• ABOUT THIS EXERCISE:
Each entry needs to be copied exactly, with nothing left out.

• SUPPLIED DATA:
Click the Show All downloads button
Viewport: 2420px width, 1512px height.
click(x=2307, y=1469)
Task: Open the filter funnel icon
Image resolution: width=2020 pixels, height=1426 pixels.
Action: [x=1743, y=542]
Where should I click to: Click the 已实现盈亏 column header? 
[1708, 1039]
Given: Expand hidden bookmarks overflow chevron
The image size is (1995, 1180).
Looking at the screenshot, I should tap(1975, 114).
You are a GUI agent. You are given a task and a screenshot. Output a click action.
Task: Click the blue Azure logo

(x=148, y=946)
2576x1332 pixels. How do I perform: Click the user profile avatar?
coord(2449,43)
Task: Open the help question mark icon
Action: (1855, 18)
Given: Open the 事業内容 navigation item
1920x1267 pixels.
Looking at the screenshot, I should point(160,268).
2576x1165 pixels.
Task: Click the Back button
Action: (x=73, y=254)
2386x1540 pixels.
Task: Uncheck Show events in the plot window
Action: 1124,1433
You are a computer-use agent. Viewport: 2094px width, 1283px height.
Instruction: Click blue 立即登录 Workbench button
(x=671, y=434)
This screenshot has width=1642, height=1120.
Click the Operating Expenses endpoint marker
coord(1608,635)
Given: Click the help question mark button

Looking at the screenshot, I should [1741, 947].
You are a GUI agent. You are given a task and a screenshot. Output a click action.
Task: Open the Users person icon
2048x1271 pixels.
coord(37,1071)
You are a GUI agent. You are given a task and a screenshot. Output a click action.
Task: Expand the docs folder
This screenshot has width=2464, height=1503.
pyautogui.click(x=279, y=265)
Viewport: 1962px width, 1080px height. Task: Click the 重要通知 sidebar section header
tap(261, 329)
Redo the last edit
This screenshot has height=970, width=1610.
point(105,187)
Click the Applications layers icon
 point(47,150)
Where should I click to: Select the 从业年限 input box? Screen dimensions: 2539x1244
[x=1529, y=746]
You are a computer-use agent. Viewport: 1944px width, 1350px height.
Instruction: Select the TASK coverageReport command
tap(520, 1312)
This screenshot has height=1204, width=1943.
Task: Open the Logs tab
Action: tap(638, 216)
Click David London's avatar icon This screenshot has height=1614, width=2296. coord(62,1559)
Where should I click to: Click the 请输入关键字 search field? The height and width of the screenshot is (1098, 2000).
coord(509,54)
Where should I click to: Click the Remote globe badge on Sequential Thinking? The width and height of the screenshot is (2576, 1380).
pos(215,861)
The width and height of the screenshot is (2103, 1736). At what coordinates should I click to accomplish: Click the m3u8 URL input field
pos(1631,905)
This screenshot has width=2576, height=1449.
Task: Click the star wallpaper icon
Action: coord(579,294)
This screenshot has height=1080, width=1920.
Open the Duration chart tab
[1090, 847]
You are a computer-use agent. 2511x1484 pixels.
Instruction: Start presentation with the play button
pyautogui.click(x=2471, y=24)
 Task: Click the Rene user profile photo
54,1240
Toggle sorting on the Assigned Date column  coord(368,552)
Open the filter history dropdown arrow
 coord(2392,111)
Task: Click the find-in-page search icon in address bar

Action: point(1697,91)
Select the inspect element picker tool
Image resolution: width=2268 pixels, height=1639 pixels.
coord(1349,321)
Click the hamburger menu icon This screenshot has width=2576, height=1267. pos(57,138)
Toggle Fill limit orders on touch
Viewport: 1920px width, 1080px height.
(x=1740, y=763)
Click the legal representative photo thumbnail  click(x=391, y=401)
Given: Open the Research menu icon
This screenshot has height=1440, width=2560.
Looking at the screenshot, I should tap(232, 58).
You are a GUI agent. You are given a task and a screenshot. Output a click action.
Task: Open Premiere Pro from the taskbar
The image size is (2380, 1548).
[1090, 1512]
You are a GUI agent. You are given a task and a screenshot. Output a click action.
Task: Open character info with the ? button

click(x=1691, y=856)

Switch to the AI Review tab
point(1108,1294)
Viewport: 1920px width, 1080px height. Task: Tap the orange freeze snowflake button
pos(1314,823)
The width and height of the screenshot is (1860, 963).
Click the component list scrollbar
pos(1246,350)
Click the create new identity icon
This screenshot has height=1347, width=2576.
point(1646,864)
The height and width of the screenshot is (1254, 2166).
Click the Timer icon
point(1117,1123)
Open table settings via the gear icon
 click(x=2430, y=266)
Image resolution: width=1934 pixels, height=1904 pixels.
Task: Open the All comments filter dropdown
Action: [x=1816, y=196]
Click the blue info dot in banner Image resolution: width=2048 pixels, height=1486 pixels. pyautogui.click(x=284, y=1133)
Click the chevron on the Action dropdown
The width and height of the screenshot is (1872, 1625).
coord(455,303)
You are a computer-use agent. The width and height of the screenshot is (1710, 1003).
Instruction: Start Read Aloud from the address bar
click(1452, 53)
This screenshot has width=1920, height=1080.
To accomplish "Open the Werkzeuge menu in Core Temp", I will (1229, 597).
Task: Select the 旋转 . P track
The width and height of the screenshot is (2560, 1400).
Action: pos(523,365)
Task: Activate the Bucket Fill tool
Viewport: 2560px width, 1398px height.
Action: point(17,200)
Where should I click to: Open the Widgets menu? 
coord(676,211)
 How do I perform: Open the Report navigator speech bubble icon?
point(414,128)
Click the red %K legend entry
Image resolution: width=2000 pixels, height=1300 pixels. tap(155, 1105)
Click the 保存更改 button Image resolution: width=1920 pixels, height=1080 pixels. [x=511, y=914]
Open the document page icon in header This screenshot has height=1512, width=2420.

• WRITTEN RESPONSE:
Click the Show All downloads button
Viewport: 2420px width, 1512px height.
click(x=2307, y=1469)
Task: Open the filter funnel icon
Image resolution: width=2020 pixels, height=1426 pixels.
Action: [x=1743, y=542]
Where should I click to: Click the 已实现盈亏 column header? 
[1708, 1039]
Given: Expand hidden bookmarks overflow chevron
The image size is (1995, 1180).
Looking at the screenshot, I should tap(1975, 114).
You are a GUI agent. You are given a task and a screenshot. Output a click action.
Task: Click the blue Azure logo

(x=148, y=946)
2576x1332 pixels. How do I perform: Click the user profile avatar?
coord(2449,43)
Task: Open the help question mark icon
Action: (1855, 18)
Given: Open the 事業内容 navigation item
1920x1267 pixels.
Looking at the screenshot, I should point(160,268).
2576x1165 pixels.
Task: Click the Back button
Action: (x=73, y=254)
2386x1540 pixels.
Task: Uncheck Show events in the plot window
Action: 1124,1433
You are a computer-use agent. Viewport: 2094px width, 1283px height.
Instruction: Click blue 立即登录 Workbench button
(x=671, y=434)
This screenshot has width=1642, height=1120.
Click the Operating Expenses endpoint marker
coord(1608,635)
Given: Click the help question mark button

Looking at the screenshot, I should [1741, 947].
You are a GUI agent. You are given a task and a screenshot. Output a click action.
Task: Open the Users person icon
2048x1271 pixels.
coord(37,1071)
You are a GUI agent. You are given a task and a screenshot. Output a click action.
Task: Expand the docs folder
This screenshot has width=2464, height=1503.
pyautogui.click(x=279, y=265)
Viewport: 1962px width, 1080px height. Task: Click the 重要通知 sidebar section header
tap(261, 329)
Redo the last edit
This screenshot has height=970, width=1610.
point(105,187)
Click the Applications layers icon
 point(47,150)
Where should I click to: Select the 从业年限 input box? Screen dimensions: 2539x1244
[x=1529, y=746]
You are a computer-use agent. Viewport: 1944px width, 1350px height.
Instruction: Select the TASK coverageReport command
tap(520, 1312)
This screenshot has height=1204, width=1943.
Task: Open the Logs tab
Action: tap(638, 216)
Click David London's avatar icon This screenshot has height=1614, width=2296. coord(62,1559)
Where should I click to: Click the 请输入关键字 search field? The height and width of the screenshot is (1098, 2000).
coord(509,54)
Where should I click to: Click the Remote globe badge on Sequential Thinking? The width and height of the screenshot is (2576, 1380).
pos(215,861)
The width and height of the screenshot is (2103, 1736). At what coordinates should I click to accomplish: Click the m3u8 URL input field
pos(1631,905)
This screenshot has width=2576, height=1449.
Task: Click the star wallpaper icon
Action: coord(579,294)
This screenshot has height=1080, width=1920.
Open the Duration chart tab
[1090, 847]
You are a computer-use agent. 2511x1484 pixels.
Instruction: Start presentation with the play button
pyautogui.click(x=2471, y=24)
 Task: Click the Rene user profile photo
54,1240
Toggle sorting on the Assigned Date column  coord(368,552)
Open the filter history dropdown arrow
 coord(2392,111)
Task: Click the find-in-page search icon in address bar

Action: point(1697,91)
Select the inspect element picker tool
Image resolution: width=2268 pixels, height=1639 pixels.
coord(1349,321)
Click the hamburger menu icon This screenshot has width=2576, height=1267. pos(57,138)
Toggle Fill limit orders on touch
Viewport: 1920px width, 1080px height.
(x=1740, y=763)
Click the legal representative photo thumbnail  click(x=391, y=401)
Given: Open the Research menu icon
This screenshot has height=1440, width=2560.
Looking at the screenshot, I should tap(232, 58).
You are a GUI agent. You are given a task and a screenshot. Output a click action.
Task: Open Premiere Pro from the taskbar
The image size is (2380, 1548).
[1090, 1512]
You are a GUI agent. You are given a task and a screenshot. Output a click action.
Task: Open character info with the ? button

click(x=1691, y=856)

Switch to the AI Review tab
point(1108,1294)
Viewport: 1920px width, 1080px height. Task: Tap the orange freeze snowflake button
pos(1314,823)
The width and height of the screenshot is (1860, 963).
Click the component list scrollbar
pos(1246,350)
Click the create new identity icon
This screenshot has height=1347, width=2576.
point(1646,864)
The height and width of the screenshot is (1254, 2166).
Click the Timer icon
point(1117,1123)
Open table settings via the gear icon
 click(x=2430, y=266)
Image resolution: width=1934 pixels, height=1904 pixels.
Task: Open the All comments filter dropdown
Action: [x=1816, y=196]
Click the blue info dot in banner Image resolution: width=2048 pixels, height=1486 pixels. pyautogui.click(x=284, y=1133)
Click the chevron on the Action dropdown
The width and height of the screenshot is (1872, 1625).
coord(455,303)
You are a computer-use agent. The width and height of the screenshot is (1710, 1003).
Instruction: Start Read Aloud from the address bar
click(1452, 53)
This screenshot has width=1920, height=1080.
To accomplish "Open the Werkzeuge menu in Core Temp", I will (1229, 597).
Task: Select the 旋转 . P track
The width and height of the screenshot is (2560, 1400).
Action: pos(523,365)
Task: Activate the Bucket Fill tool
Viewport: 2560px width, 1398px height.
Action: point(17,200)
Where should I click to: Open the Widgets menu? 
coord(676,211)
 How do I perform: Open the Report navigator speech bubble icon?
point(414,128)
Click the red %K legend entry
Image resolution: width=2000 pixels, height=1300 pixels. tap(155, 1105)
Click the 保存更改 button Image resolution: width=1920 pixels, height=1080 pixels. [x=511, y=914]
Open the document page icon in header This screenshot has height=1512, width=2420.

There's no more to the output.